PROMPT A: Return, word for word, the passage of the article on running R1 models locally that opens with the words containing "The repo also" and closes with "stronger reasoning behavior.".
PROMPT B: Translate this sentence from the article on running R1 models locally into Spanish: "Tools like Ollama, LM Studio, Open WebUI, and desktop chat wrappers can still be useful."
PROMPT C: Carry on writing the article on running R1 models locally from the point where it stops.

DOCUMENT SEGMENT:

The repo also notes that the R1 series may sometimes bypass a full thinking pattern, and suggests forcing the model to begin with <think>\n when you want stronger reasoning behavior.

That is a strong reminder that local quality depends on:

prompt style
serving stack
model variant
decoding configuration

not just on whether the model weights exist on your disk

Where Community Tools Fit In

Tools like Ollama, LM Studio, Open WebUI, and desktop chat wrappers can still be useful. But if you care about accuracy, reproducibility, and alignment with what the model authors documented, the right order is:

understand the official distill model lineup
understand the official usage recommendations
choose your community wrapper only after that

That avoids a common mistake:

blaming the model for behavior that actually comes from a wrapper, quantized conversion, or unsupported serving path

A Practical Decision Framework

Use this before you start:

Choose a model target

want the easiest local experiment: start with a small distill model
want stronger reasoning quality and can afford heavier infra: move up the distill stack
want to study the flagship R1 family itself: treat it as an infrastructure project, not a casual desktop install

Choose a serving path

want the closest path to official guidance: start with vLLM or SGLang
want convenience over purity: a desktop/local wrapper may still be fine, but accept that it is not the official path

Tune expectations

“runs locally” does not mean “runs well”

STORED DATA:
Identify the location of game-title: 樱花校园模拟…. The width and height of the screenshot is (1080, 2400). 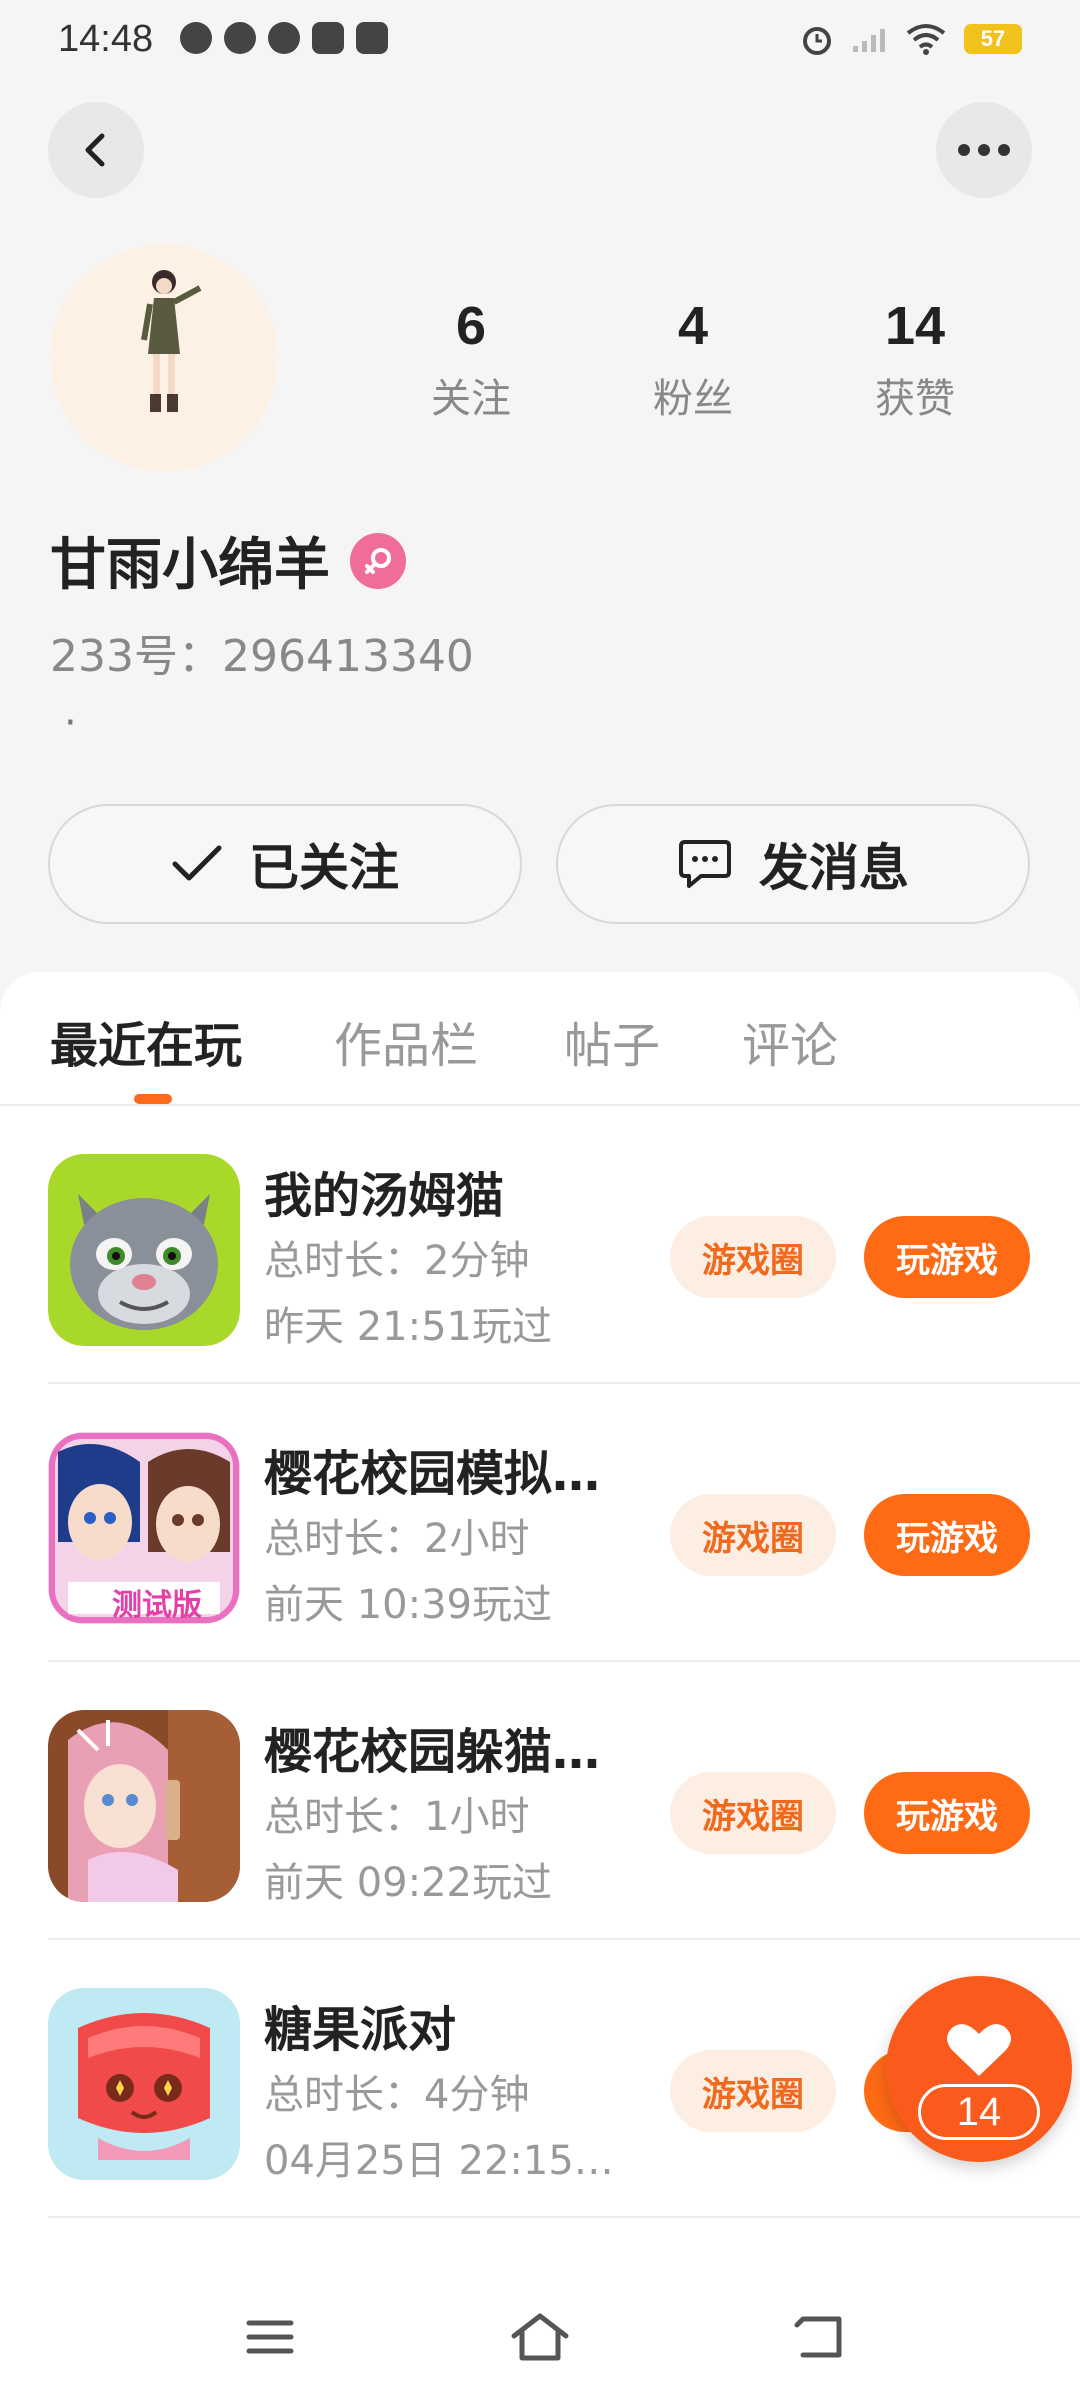
(432, 1474).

ANSWER BOX A:
The repo also notes that the R1 series may sometimes bypass a full thinking pattern, and suggests forcing the model to begin with <think>\n when you want stronger reasoning behavior.

ANSWER BOX B: Herramientas como Ollama, LM Studio, Open WebUI y los envoltorios de chat de escritorio todavía pueden ser útiles.

ANSWER BOX C:
model size and prompting strategy matter as much as the launch command
if reasoning quality is your main goal, follow the repo's own decoding guidance instead of using default settings blindly

Quick Decision Matrix

| Goal | More realistic choice | |---|---| | Fast local trial | Small distill model | | Stronger reasoning test | Mid or large distill model | | Official framework-aligned serving | vLLM or SGLang | | Casual GUI-first usage | Community wrapper, with lower expectations |

Bottom Line

The highest-quality way to think about local DeepSeek R1 usage is:

the flagship R1 model family is a research and deployment reference point
the distill models are the realistic local entry point for most users
the official repo expects a framework-based serving workflow, especially through vLLM and SGLang

If you start from those three facts, you will make better choices about hardware, tooling, and prompt setup than you would by following generic “run it locally in five minutes” blog posts.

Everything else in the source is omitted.